YOLOv8 using ROS

import shebang

#! /usr/bin/env python3

import necessary libraries

import os
import rospy
from sensor_msgs.msg import Image
from sensor_msgs.msg import PointCloud2, PointField
from std_msgs.msg import Header
from std_msgs.msg import Int32
from std_msgs.msg import Float32
from geometry_msgs.msg import Vector3
from std_msgs.msg import String
from cv_bridge import CvBridge
import matplotlib.pyplot as plt
import cv2 
from ultralytics import YOLO
import cv2
import time
from ultralytics.utils.plotting import Annotator
import numpy as np
from ultralytics.nn.autobackend import AutoBackend
from ultralytics.utils.ops import non_max_suppression, scale_boxes
# from ultralytics.yolo.data.dataloaders.stream_loaders import LoadImages, LoadStreams
from ultralytics.utils.plotting import Annotator, colors
import torch
from ultralytics.utils.ops import scale_image

To run on GPU

torch.cuda.set_device(0)

Load the model

# Load a model
# model = YOLO("yolov8n.yaml")  # YOLO provided model
model = YOLO("weights/yolov8s-seg.pt")  # load a pretrained model (recommended for training)

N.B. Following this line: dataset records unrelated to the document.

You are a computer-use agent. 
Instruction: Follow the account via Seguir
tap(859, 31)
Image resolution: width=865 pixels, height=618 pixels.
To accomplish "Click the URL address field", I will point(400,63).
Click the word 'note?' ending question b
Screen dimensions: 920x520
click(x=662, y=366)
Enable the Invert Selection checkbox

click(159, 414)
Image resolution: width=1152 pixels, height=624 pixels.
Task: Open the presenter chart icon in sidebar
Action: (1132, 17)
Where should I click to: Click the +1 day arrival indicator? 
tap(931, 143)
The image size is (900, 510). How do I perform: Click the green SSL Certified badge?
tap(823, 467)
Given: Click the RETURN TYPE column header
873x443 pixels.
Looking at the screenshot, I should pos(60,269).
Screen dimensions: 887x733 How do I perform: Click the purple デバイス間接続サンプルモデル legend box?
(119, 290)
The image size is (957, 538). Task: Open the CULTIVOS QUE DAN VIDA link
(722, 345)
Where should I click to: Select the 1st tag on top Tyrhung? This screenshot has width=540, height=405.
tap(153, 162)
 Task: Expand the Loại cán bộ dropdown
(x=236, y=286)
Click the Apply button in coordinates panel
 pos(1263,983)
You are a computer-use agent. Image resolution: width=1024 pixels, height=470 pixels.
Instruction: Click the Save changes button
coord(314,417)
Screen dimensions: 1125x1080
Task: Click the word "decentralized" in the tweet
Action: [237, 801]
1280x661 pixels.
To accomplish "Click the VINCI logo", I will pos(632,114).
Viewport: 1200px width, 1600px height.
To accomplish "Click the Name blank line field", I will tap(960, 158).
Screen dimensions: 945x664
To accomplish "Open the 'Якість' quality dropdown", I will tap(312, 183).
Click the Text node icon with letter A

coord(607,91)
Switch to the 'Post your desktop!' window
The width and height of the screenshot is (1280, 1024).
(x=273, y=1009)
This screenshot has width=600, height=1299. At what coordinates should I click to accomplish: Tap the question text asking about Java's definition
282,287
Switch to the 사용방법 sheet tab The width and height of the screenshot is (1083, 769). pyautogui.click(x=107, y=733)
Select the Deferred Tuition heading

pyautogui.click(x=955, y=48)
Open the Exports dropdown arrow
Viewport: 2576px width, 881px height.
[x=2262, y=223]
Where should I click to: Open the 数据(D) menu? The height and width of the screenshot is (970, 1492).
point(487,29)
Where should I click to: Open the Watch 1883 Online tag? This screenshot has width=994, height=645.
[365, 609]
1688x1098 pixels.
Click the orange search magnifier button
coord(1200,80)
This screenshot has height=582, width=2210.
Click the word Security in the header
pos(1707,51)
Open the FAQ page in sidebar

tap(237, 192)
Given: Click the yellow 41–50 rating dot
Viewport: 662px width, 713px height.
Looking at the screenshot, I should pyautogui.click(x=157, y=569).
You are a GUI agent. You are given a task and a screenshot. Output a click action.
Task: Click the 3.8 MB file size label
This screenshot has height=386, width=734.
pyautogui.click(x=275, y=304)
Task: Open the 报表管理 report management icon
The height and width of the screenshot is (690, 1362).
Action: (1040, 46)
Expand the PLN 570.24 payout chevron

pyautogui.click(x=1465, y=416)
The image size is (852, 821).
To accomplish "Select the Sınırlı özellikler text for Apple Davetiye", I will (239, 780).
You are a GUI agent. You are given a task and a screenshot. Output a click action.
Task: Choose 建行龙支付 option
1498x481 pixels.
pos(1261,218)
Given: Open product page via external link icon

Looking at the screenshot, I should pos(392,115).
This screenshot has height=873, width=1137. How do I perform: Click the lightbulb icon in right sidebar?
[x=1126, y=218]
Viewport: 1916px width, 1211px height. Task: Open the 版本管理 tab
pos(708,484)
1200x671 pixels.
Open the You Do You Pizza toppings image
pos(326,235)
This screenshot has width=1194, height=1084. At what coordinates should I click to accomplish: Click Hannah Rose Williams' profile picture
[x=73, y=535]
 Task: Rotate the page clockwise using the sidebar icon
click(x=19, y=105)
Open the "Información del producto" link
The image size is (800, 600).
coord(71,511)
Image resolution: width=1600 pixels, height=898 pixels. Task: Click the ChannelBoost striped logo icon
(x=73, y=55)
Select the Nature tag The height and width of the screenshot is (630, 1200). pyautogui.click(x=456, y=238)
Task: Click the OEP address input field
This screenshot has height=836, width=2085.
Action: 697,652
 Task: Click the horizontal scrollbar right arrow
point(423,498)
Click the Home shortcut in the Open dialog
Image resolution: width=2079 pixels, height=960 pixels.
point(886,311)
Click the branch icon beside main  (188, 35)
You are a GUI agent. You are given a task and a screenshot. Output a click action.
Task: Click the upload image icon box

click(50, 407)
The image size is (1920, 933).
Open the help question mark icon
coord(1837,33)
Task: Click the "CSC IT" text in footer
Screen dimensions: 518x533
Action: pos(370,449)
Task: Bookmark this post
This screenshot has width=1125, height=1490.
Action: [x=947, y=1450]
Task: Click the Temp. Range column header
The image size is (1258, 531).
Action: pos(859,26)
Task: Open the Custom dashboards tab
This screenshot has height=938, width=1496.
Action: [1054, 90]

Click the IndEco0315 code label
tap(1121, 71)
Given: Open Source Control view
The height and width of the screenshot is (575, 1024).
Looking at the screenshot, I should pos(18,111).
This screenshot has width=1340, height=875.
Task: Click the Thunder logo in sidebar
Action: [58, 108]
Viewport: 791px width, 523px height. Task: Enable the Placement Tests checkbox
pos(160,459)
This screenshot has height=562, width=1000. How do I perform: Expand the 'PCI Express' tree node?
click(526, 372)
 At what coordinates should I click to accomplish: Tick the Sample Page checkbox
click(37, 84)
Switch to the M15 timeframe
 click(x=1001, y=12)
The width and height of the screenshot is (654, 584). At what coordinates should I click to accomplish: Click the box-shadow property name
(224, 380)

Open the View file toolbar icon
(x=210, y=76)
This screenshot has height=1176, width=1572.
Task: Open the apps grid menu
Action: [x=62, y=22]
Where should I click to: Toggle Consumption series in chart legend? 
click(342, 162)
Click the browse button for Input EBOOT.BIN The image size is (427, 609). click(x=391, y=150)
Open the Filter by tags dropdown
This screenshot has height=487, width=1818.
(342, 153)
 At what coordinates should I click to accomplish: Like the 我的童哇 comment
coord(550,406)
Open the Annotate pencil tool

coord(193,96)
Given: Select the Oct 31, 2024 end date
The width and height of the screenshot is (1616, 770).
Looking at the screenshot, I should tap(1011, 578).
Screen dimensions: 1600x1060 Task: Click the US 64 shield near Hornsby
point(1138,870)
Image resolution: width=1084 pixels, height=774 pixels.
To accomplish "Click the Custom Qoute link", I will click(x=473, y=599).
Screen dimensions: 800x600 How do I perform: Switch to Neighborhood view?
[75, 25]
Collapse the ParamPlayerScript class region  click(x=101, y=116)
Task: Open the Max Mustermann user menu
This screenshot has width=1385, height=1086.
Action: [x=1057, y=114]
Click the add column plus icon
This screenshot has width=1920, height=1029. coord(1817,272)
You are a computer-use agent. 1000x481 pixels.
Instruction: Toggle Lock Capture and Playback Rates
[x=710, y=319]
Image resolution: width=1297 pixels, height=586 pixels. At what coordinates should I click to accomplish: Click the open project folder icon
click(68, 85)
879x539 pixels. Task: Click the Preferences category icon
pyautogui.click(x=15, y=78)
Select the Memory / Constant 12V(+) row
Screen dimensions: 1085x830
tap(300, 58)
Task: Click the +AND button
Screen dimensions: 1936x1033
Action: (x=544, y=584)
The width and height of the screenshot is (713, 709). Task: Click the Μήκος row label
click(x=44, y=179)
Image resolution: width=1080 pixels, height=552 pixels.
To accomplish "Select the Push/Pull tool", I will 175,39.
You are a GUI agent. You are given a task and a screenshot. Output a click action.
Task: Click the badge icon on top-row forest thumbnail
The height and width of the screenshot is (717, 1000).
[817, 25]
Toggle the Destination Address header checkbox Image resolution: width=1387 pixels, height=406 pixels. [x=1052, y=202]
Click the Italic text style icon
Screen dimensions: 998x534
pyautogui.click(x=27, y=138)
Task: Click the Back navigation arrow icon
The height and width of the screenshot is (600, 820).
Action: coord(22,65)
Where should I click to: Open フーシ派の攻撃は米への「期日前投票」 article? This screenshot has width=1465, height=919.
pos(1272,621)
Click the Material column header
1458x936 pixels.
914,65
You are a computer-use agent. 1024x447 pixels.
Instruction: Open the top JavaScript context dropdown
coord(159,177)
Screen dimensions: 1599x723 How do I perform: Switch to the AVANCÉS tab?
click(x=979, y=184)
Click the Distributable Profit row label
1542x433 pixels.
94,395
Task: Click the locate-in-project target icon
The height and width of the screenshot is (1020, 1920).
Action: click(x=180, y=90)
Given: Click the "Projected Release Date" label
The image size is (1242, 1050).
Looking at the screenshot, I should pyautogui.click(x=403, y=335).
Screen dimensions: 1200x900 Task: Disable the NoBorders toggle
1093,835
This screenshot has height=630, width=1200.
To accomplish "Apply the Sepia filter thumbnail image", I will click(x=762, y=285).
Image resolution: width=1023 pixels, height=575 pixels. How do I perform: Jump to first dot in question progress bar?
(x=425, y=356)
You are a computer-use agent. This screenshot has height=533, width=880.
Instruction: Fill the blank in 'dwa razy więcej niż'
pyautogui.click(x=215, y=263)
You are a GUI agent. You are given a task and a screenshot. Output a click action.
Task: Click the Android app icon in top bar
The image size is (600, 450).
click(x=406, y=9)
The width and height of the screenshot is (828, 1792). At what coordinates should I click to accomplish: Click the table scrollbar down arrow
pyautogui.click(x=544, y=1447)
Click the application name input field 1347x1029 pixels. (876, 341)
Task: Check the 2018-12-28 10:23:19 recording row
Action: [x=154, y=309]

Function to return masked inference

def mask_results_yolo(results,imr):
    if len(results)>0:
        for result in results:
            # get array results
            masks = result.masks.masks
            boxes = result.boxes.boxes
            # extract classes
            clss = boxes[:, 5]
            # get indices of results where class is 0 (people in COCO)
            people_indices = torch.where(clss == 2)
            # use these indices to extract the relevant masks
            people_masks = masks[people_indices]
            # scale for visualizing results
            people_mask = torch.any(people_masks, dim=0).int() * 255
            mask = np.uint8(people_mask.cpu().numpy())

            final_mask = scale_image(np.uint8(mask), imr.shape) 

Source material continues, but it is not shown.